Had a problem where the 12 volt not switching on and discovered the 3 AMP fuse blown under the drivers seat in my Hymer B644. The yellow light on the control panel lit and flickered and a buzzing sound from the Elecroblock EBL 99 was heard. I plugged out the electric hook up and now the battery not charging fromm electric but does from the engine running.

How do I check the fuse in the EBL 99 unit???


----------



## Vinney (Feb 23, 2010)

Hi Nomad; How did you get on I,m interested because I seem to have a similar problem. I have no charge to my engine battery on EHU but charge to the leisure. Same EBL 99. Have checked every fuse on EBL,Beside battery and in cab area. Im lost. Have taken battery out to charge on separate charger to give van a run. I have no yellow light showing on panel. Is it the ebl or am I missing something.
Vinney


----------



## Nomad99 (Jan 26, 2012)

Need to courier the EBL99 back to manufacture in Germany and they will repair for a reasonable price and in good time . 

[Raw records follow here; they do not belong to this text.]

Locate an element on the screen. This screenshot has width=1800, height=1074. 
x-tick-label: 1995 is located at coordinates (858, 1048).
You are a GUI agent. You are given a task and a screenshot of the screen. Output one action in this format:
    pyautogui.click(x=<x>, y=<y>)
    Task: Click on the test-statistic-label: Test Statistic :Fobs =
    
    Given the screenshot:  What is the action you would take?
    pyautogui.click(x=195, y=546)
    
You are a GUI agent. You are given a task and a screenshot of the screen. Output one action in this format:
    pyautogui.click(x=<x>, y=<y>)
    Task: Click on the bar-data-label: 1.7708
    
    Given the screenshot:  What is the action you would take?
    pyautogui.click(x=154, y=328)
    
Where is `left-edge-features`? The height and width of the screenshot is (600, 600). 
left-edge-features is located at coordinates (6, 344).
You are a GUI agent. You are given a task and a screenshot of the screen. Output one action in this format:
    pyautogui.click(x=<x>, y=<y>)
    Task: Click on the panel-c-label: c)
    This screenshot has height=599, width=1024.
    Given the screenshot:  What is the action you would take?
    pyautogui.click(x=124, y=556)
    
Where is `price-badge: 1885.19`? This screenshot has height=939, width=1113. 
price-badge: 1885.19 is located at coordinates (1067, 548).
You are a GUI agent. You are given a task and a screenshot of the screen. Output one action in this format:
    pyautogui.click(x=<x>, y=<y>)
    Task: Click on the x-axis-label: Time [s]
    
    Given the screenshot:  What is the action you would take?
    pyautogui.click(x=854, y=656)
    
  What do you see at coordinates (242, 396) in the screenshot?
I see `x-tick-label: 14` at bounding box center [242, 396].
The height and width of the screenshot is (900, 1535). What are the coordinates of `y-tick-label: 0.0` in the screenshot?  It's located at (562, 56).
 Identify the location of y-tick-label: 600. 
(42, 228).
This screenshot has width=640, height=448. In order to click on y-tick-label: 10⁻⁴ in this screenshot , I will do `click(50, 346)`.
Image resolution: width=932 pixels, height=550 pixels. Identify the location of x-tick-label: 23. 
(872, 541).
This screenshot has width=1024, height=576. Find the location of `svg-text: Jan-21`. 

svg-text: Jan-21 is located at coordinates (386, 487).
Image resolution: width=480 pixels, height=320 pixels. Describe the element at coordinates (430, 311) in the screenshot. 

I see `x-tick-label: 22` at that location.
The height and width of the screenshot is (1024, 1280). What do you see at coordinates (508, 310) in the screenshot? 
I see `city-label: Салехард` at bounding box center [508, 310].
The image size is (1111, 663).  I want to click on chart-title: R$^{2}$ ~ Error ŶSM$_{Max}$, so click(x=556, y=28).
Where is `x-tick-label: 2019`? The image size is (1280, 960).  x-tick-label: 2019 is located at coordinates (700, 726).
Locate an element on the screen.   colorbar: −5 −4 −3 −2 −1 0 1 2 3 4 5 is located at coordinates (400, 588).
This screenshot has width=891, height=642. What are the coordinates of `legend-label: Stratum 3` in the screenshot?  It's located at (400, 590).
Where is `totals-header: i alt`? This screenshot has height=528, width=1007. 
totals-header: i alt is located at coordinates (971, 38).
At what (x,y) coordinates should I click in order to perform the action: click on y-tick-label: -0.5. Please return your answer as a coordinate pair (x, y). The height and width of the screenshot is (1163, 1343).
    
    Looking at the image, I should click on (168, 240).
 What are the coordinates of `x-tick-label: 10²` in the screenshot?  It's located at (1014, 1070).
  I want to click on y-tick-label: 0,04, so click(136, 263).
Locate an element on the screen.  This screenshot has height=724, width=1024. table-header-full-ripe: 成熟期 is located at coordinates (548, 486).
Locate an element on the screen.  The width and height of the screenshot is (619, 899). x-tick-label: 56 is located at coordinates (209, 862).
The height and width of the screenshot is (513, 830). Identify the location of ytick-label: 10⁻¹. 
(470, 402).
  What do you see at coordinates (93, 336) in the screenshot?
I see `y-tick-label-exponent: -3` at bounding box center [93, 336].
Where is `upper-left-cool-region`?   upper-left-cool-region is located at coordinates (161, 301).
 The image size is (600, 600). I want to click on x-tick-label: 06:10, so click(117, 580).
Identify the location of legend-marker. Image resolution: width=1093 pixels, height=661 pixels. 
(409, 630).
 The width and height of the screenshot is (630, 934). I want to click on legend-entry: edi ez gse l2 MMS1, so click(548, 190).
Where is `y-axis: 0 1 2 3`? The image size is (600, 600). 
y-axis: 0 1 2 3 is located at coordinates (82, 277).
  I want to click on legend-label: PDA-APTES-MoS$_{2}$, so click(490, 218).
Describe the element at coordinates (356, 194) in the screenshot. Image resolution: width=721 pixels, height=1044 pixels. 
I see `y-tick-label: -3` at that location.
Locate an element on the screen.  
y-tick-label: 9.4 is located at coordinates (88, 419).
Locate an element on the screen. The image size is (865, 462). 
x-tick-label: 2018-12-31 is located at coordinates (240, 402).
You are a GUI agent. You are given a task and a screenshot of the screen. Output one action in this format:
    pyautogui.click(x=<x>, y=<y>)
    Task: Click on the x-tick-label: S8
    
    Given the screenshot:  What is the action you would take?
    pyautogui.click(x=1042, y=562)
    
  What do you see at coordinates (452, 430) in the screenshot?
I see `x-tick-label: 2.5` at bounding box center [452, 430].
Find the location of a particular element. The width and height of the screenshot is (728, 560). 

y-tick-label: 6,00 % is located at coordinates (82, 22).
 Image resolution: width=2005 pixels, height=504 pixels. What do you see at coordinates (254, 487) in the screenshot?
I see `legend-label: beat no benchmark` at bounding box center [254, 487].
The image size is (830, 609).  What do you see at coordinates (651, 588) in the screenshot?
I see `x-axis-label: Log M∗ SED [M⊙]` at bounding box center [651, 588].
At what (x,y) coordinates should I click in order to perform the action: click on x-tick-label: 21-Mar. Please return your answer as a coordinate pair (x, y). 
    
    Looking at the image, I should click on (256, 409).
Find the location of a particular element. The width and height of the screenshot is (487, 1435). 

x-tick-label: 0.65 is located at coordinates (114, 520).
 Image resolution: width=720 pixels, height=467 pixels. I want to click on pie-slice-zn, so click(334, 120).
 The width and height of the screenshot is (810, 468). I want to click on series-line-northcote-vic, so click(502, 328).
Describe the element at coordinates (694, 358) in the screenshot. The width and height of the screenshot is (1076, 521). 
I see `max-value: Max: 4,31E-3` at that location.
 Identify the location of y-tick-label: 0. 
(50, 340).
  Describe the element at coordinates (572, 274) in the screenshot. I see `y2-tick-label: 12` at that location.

Do a search here on the forum for Udo Lang or EBL99 and u should find his details. 

Email me if you cannot find them , post back here and i can let u know my addy...

Nomad


----------



## Vinney (Feb 23, 2010)

Ta Nomad. 
Have done this my little blue box has arrived in Germany 2 days ago. Fingers crossed there is something wrong with it. If not I'm lost. Will let you know the outcome. 
Have to say the response and help from the company so far has been fast helpfull to the point of exceptional so far. They we t through all possible faults (hopefully) and recon its the ebl. This was all done by e mail. In English as their English is way better than my German. 
V


----------



## Nomad99 (Jan 26, 2012)

*Leisure Battery Not Charging On Ehu*

Vinney,

Wondering how you got on with the repair? I have still to send my own Blue box away ??

Nomad


----------